Nigeria Adopts Tax Reforms to Regulate Cryptocurrencies

Nigeria is redefining its approach to cryptocurrency oversight, emphasizing taxation and identity systems rather than blockchain monitoring as part of a comprehensive tax reform. According to the newly implemented tax reforms, cryptocurrency service providers are required to associate transactions with Tax Identification Numbers (TIN) and, where applicable, National Identification Numbers (NIN). This regulation, which took effect on January 1, is part of the Nigeria Tax Administration Act (NTAA) 2025 and represents one of the most significant tax reforms in the country.

By enforcing identity disclosure at the reporting level, Nigeria aims to make cryptocurrency activities visible to tax authorities without needing to monitor blockchain infrastructure. Thus, transactions that were previously difficult to link to specific individuals can now be correlated with income statements, tax returns, and historical records.

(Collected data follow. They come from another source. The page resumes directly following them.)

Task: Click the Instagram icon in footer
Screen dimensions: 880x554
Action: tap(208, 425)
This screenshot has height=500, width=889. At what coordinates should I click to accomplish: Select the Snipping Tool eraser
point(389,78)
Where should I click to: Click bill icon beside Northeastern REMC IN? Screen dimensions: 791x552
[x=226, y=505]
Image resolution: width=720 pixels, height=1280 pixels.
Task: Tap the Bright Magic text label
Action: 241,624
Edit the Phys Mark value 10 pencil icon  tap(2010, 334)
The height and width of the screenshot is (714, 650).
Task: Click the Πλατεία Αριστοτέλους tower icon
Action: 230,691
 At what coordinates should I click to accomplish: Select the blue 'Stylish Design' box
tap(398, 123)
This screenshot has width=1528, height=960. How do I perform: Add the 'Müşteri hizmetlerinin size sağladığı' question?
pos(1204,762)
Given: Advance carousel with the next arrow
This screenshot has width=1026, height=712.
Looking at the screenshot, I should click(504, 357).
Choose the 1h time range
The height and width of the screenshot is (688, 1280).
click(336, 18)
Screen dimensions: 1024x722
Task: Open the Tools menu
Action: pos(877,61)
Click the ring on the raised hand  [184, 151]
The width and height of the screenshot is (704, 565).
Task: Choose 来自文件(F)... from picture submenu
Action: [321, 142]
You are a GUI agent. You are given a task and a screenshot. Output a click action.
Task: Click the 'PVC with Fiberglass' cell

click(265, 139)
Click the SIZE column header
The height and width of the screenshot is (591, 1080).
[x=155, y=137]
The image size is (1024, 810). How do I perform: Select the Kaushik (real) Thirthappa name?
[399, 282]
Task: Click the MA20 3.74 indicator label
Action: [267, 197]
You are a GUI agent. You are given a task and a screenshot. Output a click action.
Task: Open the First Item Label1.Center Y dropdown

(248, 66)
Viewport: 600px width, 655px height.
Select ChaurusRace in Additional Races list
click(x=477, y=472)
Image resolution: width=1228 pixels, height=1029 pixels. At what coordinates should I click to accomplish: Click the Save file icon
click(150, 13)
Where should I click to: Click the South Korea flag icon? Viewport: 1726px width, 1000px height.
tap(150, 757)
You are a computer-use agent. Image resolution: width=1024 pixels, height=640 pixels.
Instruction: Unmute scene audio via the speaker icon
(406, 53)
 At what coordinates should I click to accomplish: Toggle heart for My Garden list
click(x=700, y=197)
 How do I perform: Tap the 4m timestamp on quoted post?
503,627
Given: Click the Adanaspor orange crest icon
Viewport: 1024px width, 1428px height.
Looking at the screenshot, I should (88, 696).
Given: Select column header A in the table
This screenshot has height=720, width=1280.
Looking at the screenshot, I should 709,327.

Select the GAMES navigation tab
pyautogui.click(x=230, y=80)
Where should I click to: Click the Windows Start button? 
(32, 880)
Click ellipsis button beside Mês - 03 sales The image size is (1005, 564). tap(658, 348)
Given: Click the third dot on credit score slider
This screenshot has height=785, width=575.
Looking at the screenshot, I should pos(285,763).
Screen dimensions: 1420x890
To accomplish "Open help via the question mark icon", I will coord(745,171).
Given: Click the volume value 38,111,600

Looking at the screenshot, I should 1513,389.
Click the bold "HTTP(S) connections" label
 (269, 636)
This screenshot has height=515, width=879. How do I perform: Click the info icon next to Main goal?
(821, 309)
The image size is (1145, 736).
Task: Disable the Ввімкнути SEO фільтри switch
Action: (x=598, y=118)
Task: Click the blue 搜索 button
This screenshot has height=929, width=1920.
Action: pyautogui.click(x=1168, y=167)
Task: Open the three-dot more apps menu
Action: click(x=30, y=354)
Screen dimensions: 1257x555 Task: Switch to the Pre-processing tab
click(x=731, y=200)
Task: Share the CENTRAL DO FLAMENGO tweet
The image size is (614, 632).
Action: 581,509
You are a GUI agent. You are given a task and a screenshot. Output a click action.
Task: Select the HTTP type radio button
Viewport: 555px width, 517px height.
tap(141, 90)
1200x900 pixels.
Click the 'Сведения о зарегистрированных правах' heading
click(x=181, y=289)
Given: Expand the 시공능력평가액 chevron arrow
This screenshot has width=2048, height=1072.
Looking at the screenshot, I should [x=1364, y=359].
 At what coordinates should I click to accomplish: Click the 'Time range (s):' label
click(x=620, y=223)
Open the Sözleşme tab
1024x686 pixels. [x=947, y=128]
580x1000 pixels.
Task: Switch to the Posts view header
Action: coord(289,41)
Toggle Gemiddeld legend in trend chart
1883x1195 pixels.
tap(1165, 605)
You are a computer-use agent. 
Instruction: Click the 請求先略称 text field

Under the new framework, Virtual Asset Service Providers (VASPs) in Nigeria must submit regular reports to tax authorities, detailing the nature and value of facilitated digital asset transactions. These reports must include customer identification data, including names, contact information, and TINs, while NINs are mandatory for individual users. The law also allows tax authorities to request additional information from service providers and imposes long-term record-keeping requirements for transaction and customer details. Additionally, VASPs are required to flag suspicious and large transactions to tax agencies and financial intelligence units, thereby extending oversight under anti-money laundering (AML) legislation.

This model aligns with a broader international trend toward identity-based reporting for cryptocurrencies. The NTAA corresponds with the OECD's cryptocurrency asset reporting framework, which also came into effect on January 1. According to the OECD, Nigeria is part of a group of countries committed to implementing this global framework by 2028. Nigeria's adoption of such mechanisms signals its intention to integrate into this emerging global reporting network.